• **Istruzioni e requisiti**:
Rispondi a queste domande sull'articolo su Napoli e AZ Alkmaar:
(a) Quale risultato stagionale ha ottenuto per la prima volta il Napoli in questa gara?
(b) Quale giocatore ha schierato Gattuso come punta?
(c) Nella partita d'andata, a quali due giocatori del Napoli l'AZ ha tolto la profondità?

• **Estratto selezionato**:
▽

Il tecnico non ha ancora scelto cosa sarà il suo Napoli. È una squadra ancora molto divisa sui temi tattici e per questo spesso fatica ad esprimersi

L’AZ Alkmaar alimenta molti dubbi sul valore del Napoli di Gattuso

Una brutta prestazione

Il primo pareggio stagionale del Napoli è il frutto di una prestazione a due facce della squadra di Gattuso. Se nel primo tempo gli azzurri hanno dato l’impressione di essere in controllo del contesto, hanno mostrato di poter portare a termine la gara senza troppi affanni, da grande squadra, nella ripresa si sono manifestati degli evidenti problemi di tenuta tattica e mentale. Alla luce delle cifre e delle sensazioni ex-post, non è esagerato sostenere che la gara contro l’AZ Alkmaar alimenti molti dubbi sul valore del Napoli. Sulla sua reale consistenza. È un discorso di identità che manca (ancora), così come di una mutevolezza ancora troppo aliena – soprattutto per alcuni giocatori – perché possa essere considerata davvero una risorsa.

L’inizio, come detto, è sembrato positivo. Gattuso ha deciso di cambiare meno uomini del previsto rispetto alla sfida con la Roma – Ospina e quattro giocatori di movimento: dentro Maksimovic, Ghoulam, Bakayoko e Politano – e di riproporre lo stesso assetto, con Mertens punta e due mezzali a supporto degli esterni offensivi. Evidentemente, l’assenza di Osimhen gli ha suggerito di insistere, di lavorare nel solco della continuità. Di riproporre un Napoli in grado di gestire in maniera più articolata e sofisticata il possesso palla.

In teoria, e al netto dell’assenza di Osimhen, era e resta una scelta condivisibile: nella partita d’andata, l’AZ riuscì a disinnescare l’attacco veloce, verticale ma piuttosto elementare del Napoli; gli era bastato rimanere compatto in campo, senza schiacciarsi troppo, per togliere la profondità a Osimhen (e Lozano). Quindi, evidentemente, l’idea di Gattuso era quella di forzare il sistema avversario muovendo tanto il pallone in tutte le zone del campo.

△

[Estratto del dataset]

▽

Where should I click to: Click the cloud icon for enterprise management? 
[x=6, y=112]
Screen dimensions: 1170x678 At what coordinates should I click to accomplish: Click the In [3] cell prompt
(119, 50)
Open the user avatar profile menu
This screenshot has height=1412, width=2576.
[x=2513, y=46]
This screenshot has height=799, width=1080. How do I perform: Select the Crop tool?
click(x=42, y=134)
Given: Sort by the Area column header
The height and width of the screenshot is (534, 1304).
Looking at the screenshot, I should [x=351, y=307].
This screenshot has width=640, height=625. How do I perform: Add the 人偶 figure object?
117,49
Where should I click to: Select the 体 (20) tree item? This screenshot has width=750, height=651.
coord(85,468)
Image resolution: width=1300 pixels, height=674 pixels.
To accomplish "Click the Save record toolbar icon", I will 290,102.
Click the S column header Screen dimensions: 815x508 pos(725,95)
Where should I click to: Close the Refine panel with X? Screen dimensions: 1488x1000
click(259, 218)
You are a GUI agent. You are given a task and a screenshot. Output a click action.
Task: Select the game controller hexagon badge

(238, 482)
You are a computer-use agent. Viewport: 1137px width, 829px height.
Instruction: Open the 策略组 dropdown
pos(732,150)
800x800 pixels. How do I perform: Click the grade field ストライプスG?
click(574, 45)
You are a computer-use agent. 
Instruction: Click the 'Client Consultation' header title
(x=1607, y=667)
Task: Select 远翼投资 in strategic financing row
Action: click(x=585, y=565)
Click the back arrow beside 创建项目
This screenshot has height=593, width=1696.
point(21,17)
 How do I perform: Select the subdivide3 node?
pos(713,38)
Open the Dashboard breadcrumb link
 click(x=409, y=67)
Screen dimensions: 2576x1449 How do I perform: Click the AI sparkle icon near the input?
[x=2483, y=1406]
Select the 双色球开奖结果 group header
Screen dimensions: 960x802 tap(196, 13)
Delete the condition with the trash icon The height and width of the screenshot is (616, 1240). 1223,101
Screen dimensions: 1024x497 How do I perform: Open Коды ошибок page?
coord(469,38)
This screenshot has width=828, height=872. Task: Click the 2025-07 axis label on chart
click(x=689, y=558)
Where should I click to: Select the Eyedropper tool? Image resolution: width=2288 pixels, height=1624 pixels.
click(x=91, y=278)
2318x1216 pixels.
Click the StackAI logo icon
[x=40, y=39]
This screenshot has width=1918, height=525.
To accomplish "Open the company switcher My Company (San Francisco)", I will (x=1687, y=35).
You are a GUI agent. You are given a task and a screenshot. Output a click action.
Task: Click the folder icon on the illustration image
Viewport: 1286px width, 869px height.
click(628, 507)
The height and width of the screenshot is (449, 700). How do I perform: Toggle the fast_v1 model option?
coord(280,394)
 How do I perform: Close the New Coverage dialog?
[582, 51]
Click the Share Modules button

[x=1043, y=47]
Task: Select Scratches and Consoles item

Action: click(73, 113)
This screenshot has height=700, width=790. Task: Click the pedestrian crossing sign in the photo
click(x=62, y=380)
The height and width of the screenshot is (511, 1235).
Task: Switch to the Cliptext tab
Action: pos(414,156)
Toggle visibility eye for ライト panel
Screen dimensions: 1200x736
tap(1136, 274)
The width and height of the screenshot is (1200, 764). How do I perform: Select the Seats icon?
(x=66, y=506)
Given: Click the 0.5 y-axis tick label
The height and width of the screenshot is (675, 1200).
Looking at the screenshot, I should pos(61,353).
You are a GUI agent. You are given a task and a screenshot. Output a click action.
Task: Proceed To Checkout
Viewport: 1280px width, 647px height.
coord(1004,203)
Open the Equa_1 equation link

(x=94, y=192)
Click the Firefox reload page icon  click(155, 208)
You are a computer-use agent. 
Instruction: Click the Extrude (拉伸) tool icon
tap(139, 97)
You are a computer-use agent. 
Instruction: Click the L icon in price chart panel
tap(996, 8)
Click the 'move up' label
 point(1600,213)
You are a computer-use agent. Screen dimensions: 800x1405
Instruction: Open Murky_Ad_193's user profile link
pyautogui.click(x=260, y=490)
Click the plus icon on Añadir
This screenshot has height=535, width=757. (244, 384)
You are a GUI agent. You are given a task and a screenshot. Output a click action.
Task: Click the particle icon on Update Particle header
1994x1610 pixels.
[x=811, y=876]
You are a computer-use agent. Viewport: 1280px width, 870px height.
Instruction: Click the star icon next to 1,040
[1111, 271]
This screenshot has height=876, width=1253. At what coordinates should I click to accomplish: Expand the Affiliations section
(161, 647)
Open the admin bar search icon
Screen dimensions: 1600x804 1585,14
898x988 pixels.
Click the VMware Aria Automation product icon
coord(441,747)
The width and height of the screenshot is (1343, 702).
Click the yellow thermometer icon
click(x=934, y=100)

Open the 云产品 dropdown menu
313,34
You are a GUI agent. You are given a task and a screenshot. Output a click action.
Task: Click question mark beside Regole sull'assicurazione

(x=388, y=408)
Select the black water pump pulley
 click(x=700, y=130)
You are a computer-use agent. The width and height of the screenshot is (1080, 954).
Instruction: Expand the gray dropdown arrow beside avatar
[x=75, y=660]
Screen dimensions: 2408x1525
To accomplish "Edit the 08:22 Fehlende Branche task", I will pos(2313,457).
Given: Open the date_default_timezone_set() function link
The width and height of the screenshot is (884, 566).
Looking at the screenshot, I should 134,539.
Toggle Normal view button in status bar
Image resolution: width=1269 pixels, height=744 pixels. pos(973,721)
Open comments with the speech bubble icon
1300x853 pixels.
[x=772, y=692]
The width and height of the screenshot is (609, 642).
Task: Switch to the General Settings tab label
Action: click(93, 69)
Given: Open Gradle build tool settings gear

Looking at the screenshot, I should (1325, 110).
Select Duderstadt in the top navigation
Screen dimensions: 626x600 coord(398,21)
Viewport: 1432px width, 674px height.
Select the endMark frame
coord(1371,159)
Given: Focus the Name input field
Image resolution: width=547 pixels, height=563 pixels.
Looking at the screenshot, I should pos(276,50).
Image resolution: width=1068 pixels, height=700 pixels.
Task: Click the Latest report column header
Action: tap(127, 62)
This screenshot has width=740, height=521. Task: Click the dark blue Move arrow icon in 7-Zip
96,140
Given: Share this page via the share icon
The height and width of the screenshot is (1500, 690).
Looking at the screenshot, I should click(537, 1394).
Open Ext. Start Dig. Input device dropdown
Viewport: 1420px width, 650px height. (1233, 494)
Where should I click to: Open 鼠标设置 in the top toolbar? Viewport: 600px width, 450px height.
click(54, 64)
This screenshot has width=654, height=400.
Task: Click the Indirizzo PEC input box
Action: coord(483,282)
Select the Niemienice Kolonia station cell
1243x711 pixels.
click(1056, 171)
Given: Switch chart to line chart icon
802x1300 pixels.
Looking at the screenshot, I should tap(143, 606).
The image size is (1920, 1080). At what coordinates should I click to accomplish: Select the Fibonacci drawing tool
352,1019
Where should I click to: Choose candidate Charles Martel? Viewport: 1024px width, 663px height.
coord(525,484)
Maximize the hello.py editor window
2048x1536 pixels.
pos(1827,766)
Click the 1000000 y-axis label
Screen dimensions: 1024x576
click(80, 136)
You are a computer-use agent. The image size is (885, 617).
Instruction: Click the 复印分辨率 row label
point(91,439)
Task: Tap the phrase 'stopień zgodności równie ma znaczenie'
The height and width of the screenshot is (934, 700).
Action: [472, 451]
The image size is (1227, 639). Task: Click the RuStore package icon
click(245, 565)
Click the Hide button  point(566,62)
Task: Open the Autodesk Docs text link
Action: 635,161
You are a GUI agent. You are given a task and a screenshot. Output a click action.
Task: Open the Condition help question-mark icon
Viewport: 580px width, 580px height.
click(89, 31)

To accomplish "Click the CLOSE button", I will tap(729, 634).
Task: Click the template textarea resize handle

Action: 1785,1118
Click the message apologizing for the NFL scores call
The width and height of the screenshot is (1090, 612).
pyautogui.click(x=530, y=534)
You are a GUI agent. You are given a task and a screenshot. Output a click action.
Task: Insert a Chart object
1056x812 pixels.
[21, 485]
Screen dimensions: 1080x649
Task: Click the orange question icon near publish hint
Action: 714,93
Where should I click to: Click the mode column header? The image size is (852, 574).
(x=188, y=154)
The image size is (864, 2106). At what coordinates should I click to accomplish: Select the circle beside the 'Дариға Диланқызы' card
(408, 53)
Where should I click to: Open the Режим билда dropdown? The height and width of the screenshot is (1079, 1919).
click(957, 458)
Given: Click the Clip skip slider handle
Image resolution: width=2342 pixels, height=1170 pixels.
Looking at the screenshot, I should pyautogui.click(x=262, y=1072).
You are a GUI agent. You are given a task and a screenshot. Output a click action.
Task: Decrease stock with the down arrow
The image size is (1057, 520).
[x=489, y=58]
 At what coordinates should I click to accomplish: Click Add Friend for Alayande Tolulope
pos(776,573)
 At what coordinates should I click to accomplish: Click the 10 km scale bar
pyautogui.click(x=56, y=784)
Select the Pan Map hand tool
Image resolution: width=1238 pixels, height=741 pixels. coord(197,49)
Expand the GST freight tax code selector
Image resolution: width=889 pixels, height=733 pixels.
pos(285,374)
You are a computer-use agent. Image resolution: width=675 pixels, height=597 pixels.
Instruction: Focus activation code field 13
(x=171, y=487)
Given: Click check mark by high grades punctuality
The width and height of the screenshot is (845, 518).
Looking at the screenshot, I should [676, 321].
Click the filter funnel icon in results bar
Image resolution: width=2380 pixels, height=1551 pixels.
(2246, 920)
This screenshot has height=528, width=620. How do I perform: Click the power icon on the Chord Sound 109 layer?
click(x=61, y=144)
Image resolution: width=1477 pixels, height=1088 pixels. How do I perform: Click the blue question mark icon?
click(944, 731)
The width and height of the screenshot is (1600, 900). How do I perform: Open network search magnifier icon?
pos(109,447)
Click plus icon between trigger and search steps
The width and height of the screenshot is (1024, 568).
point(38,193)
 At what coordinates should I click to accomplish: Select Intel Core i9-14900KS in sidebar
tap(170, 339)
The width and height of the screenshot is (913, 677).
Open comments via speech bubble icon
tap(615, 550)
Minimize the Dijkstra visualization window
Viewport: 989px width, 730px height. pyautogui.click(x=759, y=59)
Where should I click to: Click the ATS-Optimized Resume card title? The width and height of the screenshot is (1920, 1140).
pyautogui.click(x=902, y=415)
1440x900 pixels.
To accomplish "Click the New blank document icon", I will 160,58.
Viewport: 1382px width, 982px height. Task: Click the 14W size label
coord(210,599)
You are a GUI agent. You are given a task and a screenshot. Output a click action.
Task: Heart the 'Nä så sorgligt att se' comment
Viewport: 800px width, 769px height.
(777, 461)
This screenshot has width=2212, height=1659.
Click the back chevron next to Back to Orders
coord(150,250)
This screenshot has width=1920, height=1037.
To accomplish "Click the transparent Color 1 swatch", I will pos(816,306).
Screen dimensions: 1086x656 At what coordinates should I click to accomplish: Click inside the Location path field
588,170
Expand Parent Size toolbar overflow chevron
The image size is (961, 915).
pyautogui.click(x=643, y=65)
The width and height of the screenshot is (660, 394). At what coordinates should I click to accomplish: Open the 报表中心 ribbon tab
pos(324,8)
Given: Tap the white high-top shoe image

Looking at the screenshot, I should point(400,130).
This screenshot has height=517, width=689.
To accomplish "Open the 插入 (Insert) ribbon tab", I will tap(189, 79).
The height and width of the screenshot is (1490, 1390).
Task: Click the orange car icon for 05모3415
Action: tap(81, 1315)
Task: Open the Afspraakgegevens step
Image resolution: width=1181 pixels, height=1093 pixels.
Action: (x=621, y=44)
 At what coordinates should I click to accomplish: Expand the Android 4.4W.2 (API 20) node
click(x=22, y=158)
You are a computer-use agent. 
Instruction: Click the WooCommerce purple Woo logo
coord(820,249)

△

• **Risultato corretto**:
(a) Il primo pareggio stagionale.
(b) Mertens.
(c) Osimhen e Lozano.